Yoğurt ve Çorba meselesi
Bu yönteme başladığımda en çok aklıma takılanlardan biri de yoğurt meselesiydi. Yoğurdu kendim mayalıyorum evde. Peki kaşık tutmayı bilmeyen bebek yoğurdu nasıl kendisi yiyecek veya çorbayı nasıl içecek? Orda devreye siz girebiliyorsunuz. Ben kaşığa yoğurdu koyup Kaan’a gösteriyorum. O eliyle kaşığı tutup ağzına götürüyor. Bu şekilde o istemeyene kadar devam ediyoruz. Ben kaşığı hala ucundan tutuyorum. Ama yönlendirmiyorum. Sağa sola dökülüyor, üstüne başına dökülüyor ama yapacak birşey yok. 6-7 ay sonra çok rahat edeceğimizi biliyorum. Çorbayı da aynı şekilde veriyorum. Tabağın dibinde kalanlarla oynamasına izin veriyorum. Yoğurt kasesini alıp kafasına dikiyor, sağını solunu ısırıyor, yalıyor. O kadar mutlu oluyor ki yemek yerken bu herşeye değer bence. Yemek saatlerinde aramızda oluşan gerilim sıfıra indi. O da ben de çok mutluyuz. Keşke 6. ayda başlasaymışım diyorum hep ama zararın neresinden dönsem kar. Dışarı çıktığımızda da çok rahatım. Yanımda elli bin tane tabak çanak gezdirmiyorum. Gittiğimiz yerlerde haşlanmış sebze veya et istiyorum onun için. Veya geçenlerde sebzeli pizza yedik beraber. Meyvesini alıyorum yanıma. Bir kaç tane atıştırmalık kuru kayısı vs. Onlarla da oyalanıyor. Restoranlarda kalabalıkta saatlerce sıkılmadan mama sandalyesinde oturuyor. Çünkü yemek artık onun için birşeyleri deneyimleme, oyun oynama, yeni şeyler keşfetme zamanı.

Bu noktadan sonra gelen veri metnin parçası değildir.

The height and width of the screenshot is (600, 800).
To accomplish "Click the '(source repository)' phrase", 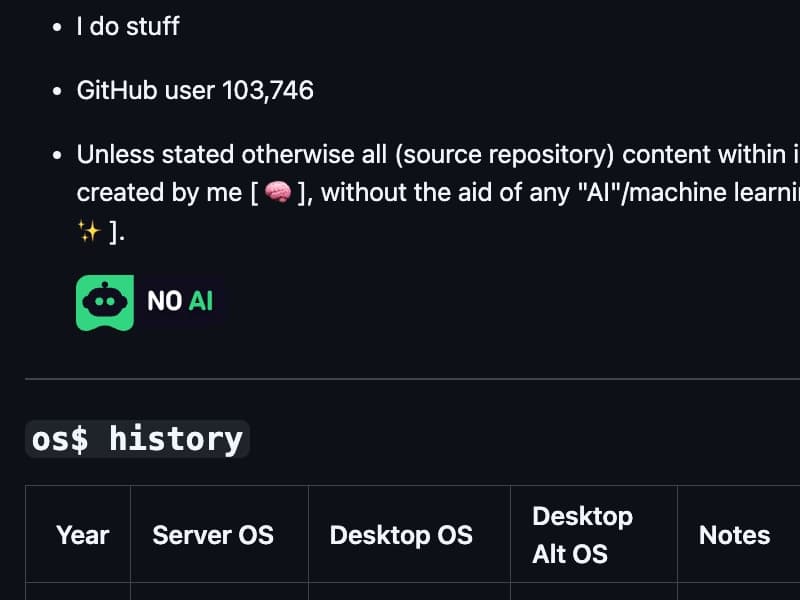I will click(505, 154).
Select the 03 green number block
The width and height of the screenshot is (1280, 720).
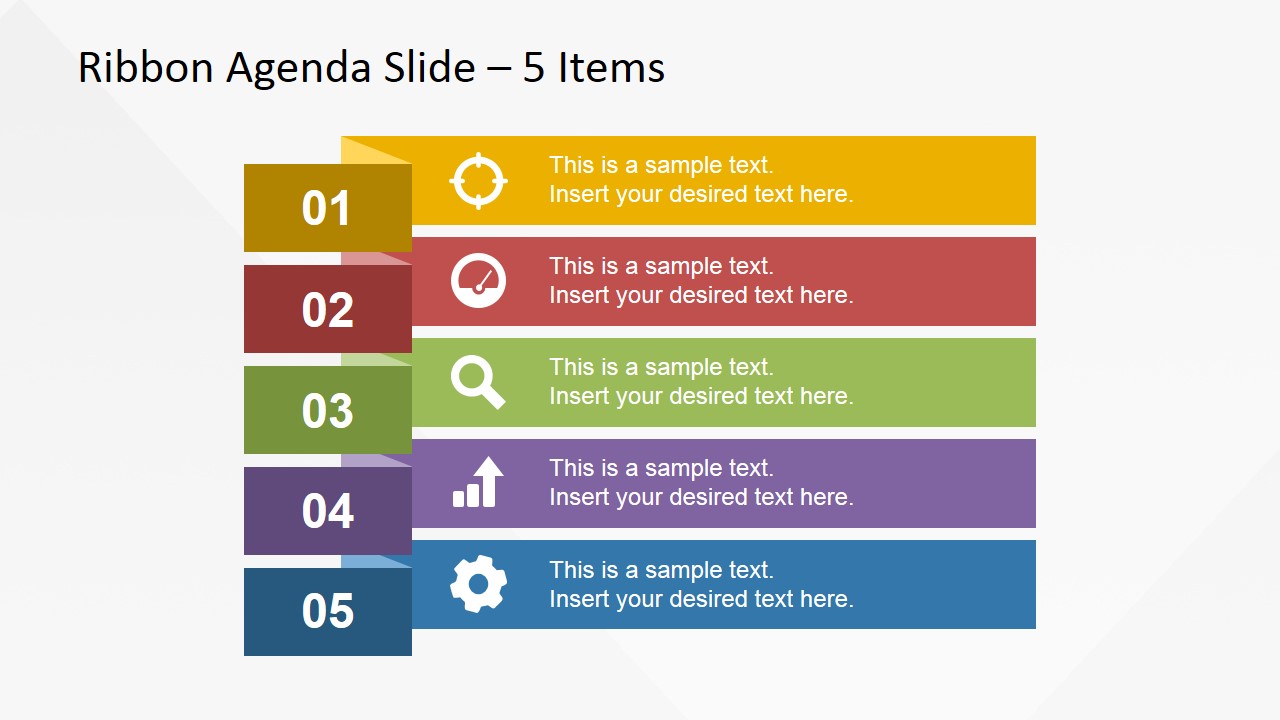[328, 410]
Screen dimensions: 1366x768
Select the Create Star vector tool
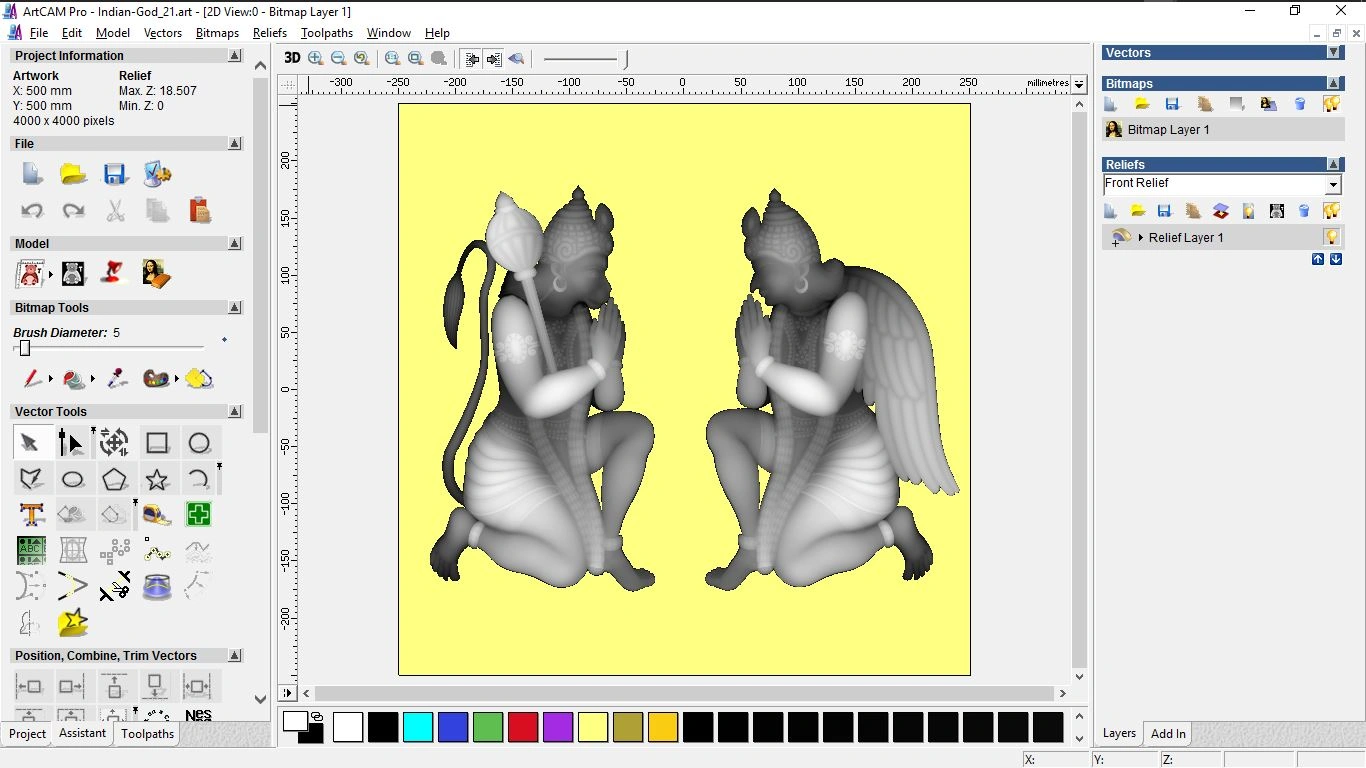click(x=157, y=479)
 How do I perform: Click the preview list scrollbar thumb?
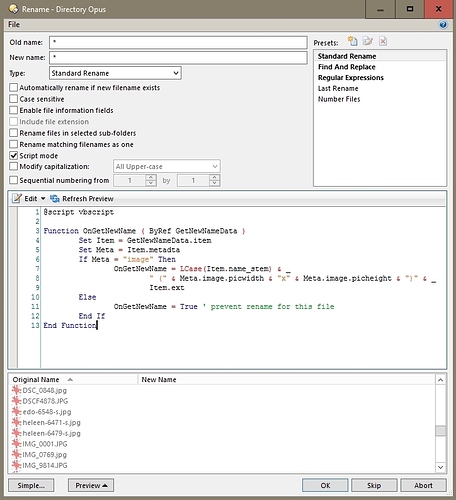(x=441, y=431)
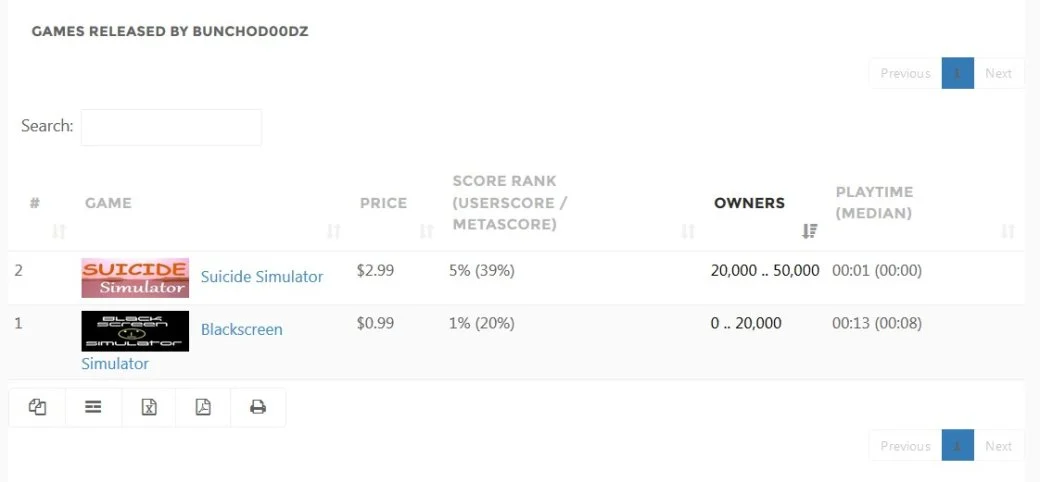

2004 yılında The American Dietetic Association’da yayınlanan Developmental Milestones and Self-Feeding Behaviors in Infants and Toddlers adlı çalışmada 4 aydan 24 aya kadar çocuklar izlenmiştir. Kendi kendini besleyen bebeklerin (7-14 ay arasında), kendi kendini beslemeyenlere oranla daha fazla enerji verici ve besleyici yiyecek yediği tespit edilmiştir. Bebekler aynı zamanda kalori, protein, karbonhidrat, yağ, çinko, magnezyum, folik asit, vitamin B6, B1 ve B3 alımı açısından karşılaştırılmış ve bu değerler kendi kendini besleyenlerde daha yüksek çıkmıştır.
Bu yöntem aklınıza yatıyorsa doktorunuza danışıp mutlaka denemenizi tavsiye ediyorum.